Monday, September 22, 2008

Casting Accuracy = Casting Distance

Do you want to improve your distance casting? Better start with your casting accuracy. If your still struggling with turning over the leader, bet your britches your going to struggle throwing a long line. Here are a few pointers to improve casting accuracy to allow you to throw that fly a country mile.

To improve your accuracy you must first make sure that the rod is tracking properly through the cast. Take your target and invision a line going forward through your target and all the way behind you stretching to infinity. This immaginary line is the line that the rod must track to cast accuratly. Most anglers have no problem tracking the rod through the front cast. Their mistake comes on the back cast.

My first bit of advise is to improve your back cast. The back cast is a fundamental and a must for accuracy and distance. Here is an easy excersize to help you build the necessary muscle memory for the back cast. Take your hand as though you were holding your fly rod. Stand approximatly 18 inches from the wall with your casting hand resting on the wall slightly less than sholder high. Move your hand back and forth on the wall as though you were casting a fly. This helps you understand that your casting hand must maintain the plane of the wall to track the rod in plane. You can also stand infront of a mirror with just the but end of a fly rod. Take a comfortable grip on the rod and make your typicall casting stroke. Watch to see if the end of the rod comes out of plane. Work on this new casting stroke. You should understand that you can maintain this casting plane and track the rod tip 180 degrees around your body, but the back cast must track in the same plane as your target on your front cast.
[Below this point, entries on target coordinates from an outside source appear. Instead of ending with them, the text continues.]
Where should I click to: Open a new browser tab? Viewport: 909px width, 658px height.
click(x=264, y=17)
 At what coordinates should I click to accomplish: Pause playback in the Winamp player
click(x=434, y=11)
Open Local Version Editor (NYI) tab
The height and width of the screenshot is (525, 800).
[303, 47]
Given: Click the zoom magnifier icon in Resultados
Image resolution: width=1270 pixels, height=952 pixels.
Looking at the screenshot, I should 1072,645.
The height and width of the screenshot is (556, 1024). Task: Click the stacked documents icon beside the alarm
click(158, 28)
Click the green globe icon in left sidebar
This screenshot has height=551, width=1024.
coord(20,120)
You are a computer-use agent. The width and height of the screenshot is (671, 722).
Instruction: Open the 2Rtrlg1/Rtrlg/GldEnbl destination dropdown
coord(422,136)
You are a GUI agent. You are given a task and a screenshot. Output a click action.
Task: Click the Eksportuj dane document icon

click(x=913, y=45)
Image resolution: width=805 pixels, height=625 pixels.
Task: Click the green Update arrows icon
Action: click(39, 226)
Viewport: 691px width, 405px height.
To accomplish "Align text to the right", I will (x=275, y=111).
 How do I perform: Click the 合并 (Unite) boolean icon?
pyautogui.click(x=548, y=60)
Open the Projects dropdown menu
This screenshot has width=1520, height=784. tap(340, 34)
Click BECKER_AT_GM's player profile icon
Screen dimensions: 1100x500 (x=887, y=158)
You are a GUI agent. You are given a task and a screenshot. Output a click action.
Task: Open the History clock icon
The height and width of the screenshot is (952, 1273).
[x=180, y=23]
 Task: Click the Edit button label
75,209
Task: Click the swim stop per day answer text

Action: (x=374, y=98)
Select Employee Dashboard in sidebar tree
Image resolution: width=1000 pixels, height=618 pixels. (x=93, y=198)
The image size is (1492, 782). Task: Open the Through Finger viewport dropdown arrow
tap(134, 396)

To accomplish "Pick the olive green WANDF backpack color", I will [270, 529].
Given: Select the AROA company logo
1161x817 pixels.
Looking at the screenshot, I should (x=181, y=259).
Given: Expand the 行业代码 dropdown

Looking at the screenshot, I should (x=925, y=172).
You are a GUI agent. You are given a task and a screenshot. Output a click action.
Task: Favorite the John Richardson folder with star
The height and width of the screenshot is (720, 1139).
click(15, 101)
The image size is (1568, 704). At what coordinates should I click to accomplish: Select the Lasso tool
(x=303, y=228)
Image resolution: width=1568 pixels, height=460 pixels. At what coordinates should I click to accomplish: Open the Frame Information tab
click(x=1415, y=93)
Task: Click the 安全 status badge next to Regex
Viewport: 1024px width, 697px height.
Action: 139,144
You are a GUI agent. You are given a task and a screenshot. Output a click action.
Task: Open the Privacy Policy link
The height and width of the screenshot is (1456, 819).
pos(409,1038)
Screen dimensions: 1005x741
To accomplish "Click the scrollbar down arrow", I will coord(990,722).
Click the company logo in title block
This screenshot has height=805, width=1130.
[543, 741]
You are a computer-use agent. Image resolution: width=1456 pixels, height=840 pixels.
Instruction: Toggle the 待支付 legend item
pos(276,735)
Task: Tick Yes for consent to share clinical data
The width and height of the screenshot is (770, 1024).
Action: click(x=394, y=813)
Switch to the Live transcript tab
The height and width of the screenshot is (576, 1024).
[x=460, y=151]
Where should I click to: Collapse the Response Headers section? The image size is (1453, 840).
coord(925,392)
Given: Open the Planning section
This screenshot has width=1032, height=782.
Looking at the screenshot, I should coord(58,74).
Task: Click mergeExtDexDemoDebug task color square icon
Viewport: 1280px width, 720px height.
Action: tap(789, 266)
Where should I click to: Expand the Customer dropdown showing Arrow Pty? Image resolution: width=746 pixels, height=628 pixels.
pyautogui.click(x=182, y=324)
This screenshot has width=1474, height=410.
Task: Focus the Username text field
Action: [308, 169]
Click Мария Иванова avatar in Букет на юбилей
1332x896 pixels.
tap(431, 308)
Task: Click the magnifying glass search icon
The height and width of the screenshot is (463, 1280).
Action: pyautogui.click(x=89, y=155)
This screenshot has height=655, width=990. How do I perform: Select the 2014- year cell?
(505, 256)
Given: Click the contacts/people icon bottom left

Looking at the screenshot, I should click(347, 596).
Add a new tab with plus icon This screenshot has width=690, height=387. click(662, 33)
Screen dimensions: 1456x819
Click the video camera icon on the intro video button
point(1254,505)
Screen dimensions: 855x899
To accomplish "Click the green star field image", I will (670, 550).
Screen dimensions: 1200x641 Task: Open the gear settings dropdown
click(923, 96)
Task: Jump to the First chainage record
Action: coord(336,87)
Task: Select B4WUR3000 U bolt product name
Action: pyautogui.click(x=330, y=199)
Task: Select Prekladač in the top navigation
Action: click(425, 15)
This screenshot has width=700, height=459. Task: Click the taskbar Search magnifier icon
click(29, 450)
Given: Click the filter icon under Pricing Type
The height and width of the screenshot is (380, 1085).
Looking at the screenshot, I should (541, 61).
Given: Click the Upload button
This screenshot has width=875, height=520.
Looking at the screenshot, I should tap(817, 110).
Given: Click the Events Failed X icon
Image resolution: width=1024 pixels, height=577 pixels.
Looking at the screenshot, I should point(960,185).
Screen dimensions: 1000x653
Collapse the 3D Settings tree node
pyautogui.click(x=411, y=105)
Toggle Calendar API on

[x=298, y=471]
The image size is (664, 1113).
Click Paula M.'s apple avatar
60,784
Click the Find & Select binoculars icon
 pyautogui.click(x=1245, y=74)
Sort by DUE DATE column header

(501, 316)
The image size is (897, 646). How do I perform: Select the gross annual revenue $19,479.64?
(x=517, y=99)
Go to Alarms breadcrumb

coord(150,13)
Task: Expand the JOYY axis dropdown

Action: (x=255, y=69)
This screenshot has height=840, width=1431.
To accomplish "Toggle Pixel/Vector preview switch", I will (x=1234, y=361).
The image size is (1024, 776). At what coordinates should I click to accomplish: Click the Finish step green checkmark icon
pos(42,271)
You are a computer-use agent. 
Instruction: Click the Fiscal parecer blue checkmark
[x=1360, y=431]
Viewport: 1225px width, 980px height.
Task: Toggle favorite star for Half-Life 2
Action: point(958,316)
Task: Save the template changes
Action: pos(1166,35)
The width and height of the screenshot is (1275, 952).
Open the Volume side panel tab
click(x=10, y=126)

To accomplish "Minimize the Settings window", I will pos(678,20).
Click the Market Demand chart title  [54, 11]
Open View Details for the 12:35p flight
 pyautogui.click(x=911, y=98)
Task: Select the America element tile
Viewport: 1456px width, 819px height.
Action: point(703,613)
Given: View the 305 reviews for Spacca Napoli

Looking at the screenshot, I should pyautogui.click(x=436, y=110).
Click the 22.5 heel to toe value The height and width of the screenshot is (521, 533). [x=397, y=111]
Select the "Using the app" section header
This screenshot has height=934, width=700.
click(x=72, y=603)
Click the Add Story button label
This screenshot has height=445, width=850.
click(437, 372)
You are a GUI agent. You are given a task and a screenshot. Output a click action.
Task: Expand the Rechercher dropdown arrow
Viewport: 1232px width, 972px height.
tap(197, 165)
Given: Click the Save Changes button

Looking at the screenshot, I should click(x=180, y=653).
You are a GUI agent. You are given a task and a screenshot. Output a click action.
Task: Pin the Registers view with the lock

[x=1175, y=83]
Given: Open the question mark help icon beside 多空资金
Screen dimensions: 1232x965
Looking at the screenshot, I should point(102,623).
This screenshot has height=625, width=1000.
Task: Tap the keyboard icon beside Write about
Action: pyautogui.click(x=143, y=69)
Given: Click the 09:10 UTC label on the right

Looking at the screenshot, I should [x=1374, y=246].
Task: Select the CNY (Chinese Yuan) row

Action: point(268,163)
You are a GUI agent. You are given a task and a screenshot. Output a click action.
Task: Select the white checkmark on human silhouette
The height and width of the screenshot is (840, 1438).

Take your new casting stroke to the yard. Put a target out infront of you. Start with a short cast and try to track the rod on the same line or plane through the cast and drop your fly on the target. You will notice that with short casts the casting stroke will be short and fast. As you put the target further away the casting stroke should lengthen as should the time you pause between front and back cast. If your casting stroke does not lengthen, or your not waiting for the rod to load properly you will begin throwing a tailing loop. Work on distances that are comfortable and be sure that the leader is turning over properly. Once you can drop the fly on target, work on longer distances. You will eventually reach a point where the amount of line you carry durring a cast is too long, then you need to learn to shoot line, and double haul. We can cover that in another blog.

Sunday, September 21, 2008

The Slickest Trout is a Char

Here is a little something that is hard for some hacks to understand. Is the fish you just landed a trout or a char? I am not a fish biologist, so this info might not be 100% correct, but I have studied as many fish as those who only study text books. There are few places left in the world where truly native trout or char rein supreme in their natural habitats. Trout and char have been distributed so widely throughout the world that at times you never know what might be on the end of the line. So how do you tell the difference between so called true trout, and char. The easiest way to tell the difference is the due to the dark spots on true trout opposed to the light spots on char. But the differences go beyond that. Most native chars need cooler water than trout and therefore become increasingly abundant in Arctic regions. Char also spawn in the fall, unlike most trout (Brown trout spawn in the fall). Scientists distinguish between the two groups not only by the color of the fish but by the arrangement of the bones, teeth, and the finer scales of the char. Scales? I am sure most anglers would argue that an eastern Brook trout has no scales, but the number and arrangement of scales differ between the chars and trout. Trout and Char have an equal number of scales as fingerling's as they do as an adult. As the fish grows, so do the scales. You can tell the age of a trout or char by counting the rings on a scale not too much unlike counting the rings of a tree. Brook trout have the the finest scales, and also the most scales. These fine scales give the eastern Brook trout the slickest feel of any trout.